§ What the exercise asks
Go through the data below line by line and report how many lines contain "agent", giving only that figure.

-- Data in this exercise follows --

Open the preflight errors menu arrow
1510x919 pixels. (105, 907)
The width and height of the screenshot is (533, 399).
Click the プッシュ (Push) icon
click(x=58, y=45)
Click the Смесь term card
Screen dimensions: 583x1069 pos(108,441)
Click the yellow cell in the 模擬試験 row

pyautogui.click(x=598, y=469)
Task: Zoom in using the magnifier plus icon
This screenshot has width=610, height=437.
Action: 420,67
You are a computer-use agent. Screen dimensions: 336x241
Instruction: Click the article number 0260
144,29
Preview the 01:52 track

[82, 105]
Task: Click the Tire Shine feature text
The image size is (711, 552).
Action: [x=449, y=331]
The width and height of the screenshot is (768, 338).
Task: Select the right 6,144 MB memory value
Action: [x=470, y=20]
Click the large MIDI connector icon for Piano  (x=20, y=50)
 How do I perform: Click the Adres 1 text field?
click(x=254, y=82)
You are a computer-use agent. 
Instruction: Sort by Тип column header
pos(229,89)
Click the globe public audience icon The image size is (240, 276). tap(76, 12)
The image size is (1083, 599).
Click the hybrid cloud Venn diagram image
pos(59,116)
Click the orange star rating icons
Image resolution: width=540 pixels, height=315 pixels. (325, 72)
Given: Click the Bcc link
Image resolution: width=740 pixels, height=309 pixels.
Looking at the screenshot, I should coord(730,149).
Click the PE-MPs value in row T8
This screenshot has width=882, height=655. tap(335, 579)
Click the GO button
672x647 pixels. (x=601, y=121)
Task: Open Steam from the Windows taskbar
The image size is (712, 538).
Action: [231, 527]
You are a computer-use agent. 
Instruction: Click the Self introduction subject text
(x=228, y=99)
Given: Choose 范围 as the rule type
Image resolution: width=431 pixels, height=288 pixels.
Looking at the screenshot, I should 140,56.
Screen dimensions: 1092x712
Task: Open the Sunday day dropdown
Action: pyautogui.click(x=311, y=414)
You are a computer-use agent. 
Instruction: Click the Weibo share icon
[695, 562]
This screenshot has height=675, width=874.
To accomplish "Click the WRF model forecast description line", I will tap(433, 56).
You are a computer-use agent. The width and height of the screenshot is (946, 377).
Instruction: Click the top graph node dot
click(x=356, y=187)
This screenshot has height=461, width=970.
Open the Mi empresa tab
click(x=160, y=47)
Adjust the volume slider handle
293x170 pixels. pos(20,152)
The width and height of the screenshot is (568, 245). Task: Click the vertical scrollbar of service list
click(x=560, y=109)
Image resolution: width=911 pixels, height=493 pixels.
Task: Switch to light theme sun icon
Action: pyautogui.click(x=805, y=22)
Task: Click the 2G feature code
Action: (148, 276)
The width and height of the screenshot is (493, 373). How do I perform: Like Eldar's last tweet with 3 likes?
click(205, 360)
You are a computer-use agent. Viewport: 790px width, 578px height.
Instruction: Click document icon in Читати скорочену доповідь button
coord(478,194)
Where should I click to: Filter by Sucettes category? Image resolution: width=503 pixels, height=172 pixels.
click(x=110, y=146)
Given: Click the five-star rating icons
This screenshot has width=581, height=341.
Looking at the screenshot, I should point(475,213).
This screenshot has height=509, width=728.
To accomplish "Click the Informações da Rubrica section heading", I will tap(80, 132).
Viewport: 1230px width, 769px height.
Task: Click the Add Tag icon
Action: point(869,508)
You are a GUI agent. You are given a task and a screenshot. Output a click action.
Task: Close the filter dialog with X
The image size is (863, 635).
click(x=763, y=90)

-- Data in this exercise concluded --

§ Solution
7